Seventh State is right about Montgomery County Republicans

Seventh State blogger David Lublin published a piece yesterday eviscerating Montgomery County’s Republican Party. Lublin highlighted Donald Trump’s rampant unpopularity in our County and pointed to the local GOP’s inability to field quality candidates for County offices.

To date, zero Montgomery County Republicans have filed paperwork with the State Board of Elections to run for an at-large seat on Montgomery County’s Council. One Republican has filed to run for the vacant District 1 Council seat; two Republicans have filed to run in District 2, and Robin Ficker is, so far, the only Republican running for county executive.

Lublin correctly pointed out in his piece that “no Republican has won election to any local or state legislative office in Montgomery County since 2002.”

And for good reason.

Montgomery County’s Republican Party isn’t exactly functioning at peak efficiency. The Central Committee is rife with internal strife, fissuring into two prevailing factions: really crazy and slightly less crazy.

One faction of Montgomery County’s deflated GOP is led by the hardcore Always Trumpers – the hardcore Trump supporters – while the other faction, who may be slightly less enthused about Trump but is nonetheless supportive, would be considered the establishment Republicans – if that’s what you wish to call them at this point.

The local Republican Party in Montgomery County, to be fair, has some decent people involved who work exceedingly hard to advance policy issues for which I am passionate. But knowing the Party’s apparatus as well as I do, my honest opinion is that the reason why local Republicans fail so miserably in Montgomery County elections is that it surrounds itself with too many true weirdos.

If I sound cruel, I apologize; I am just being honest, nonetheless.

Scroll through the social media accounts of some of the MoCo Republican activists and you’ll find anti-gay screeds (marginal types who refer to LGBTQ activists as the “Gaystapo”), chemtrails conspiracy theories, borderline racist comments, anti-immigrant outbursts, outlandish attacks against Council members, and other disgusting and hateful rhetoric spewed at our elected officials.

And the disorganization…

Take last night for example. The Montgomery County Council held a public hearing on a minimum wage bill, inviting County residents to offer public testimony. County Republicans had an opportunity to stand united against a minimum wage bill and speak out in droves. Not even one member of Montgomery County’s Republican Central Committee spoke last night. Not one.

In January 2016, Montgomery County’s Republican Party hosted a CD-6 Republican candidate forum at a hotel in Gaithersburg. The MCGOP banner was hung on the wall behind the candidates with blue masking tape by the event’s chief organizer. Not to be nitpicky, but the GOP forum was hastily arranged and poorly executed.

This year, however, Montgomery County’s GOP smartened up and elected a new finance chair – former congressional candidate Amie Hoeber – who, in turn, arranged one of the most successful Lincoln-Reagan Day dinners in years.

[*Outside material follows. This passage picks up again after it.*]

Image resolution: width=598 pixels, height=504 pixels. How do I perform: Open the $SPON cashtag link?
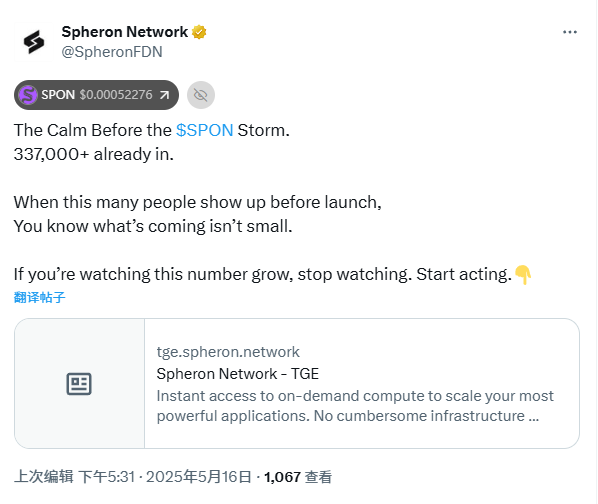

The Party actually broke even, I believe, and made some kind of profit.

Hoeber, who I know well, is a potential 2018 congressional candidate, and one of the very best candidates the Party could support.

Of the Republicans currently running at the County level, who could actually win?

Only 1, I think.

I don’t know District 1 candidate Richard Banach, but I do know Ed Amatetti exceptionally well, and he is running a winning campaign.

The other filed District 2 Republican spends most of his time haranguing Council members on Twitter and blocking dissenting opinion on his social media accounts. Not to mention, Amatetti’s only Republican opponent is openly bashing public financing, a popular reform that most Montgomery County candidates have opted to use for the first time, including Amatetti himself.

While Lublin articulated and critiqued Robin Ficker’s many peccadillos – and there are many – voters will be reminded in the upcoming election that Ficker, every ten years or so, manages to find success in his ballot initiatives. I think it’s fair to presume at this point, though, that the Democrat who emerges from the county executive primary will succeed Ike Leggett as Montgomery County’s next executive.

Political advice isn’t always my strong suit, but Montgomery County’s Republican Party should consider the following:

  • Focus most, if not all, grassroots efforts on driving Larry Hogan’s numbers above 40% in the gubernatorial election.
  • While no Montgomery County Republican will win an at-large seat this cycle, the local GOP should throw its resources into supporting Ed Amatetti in District 2. Amatetti’s Republican opponent is a non-starter and has virtually no chance to win a general election against a Democrat.
  • The more the Party shows its support for Donald Trump, the less it will be taken seriously.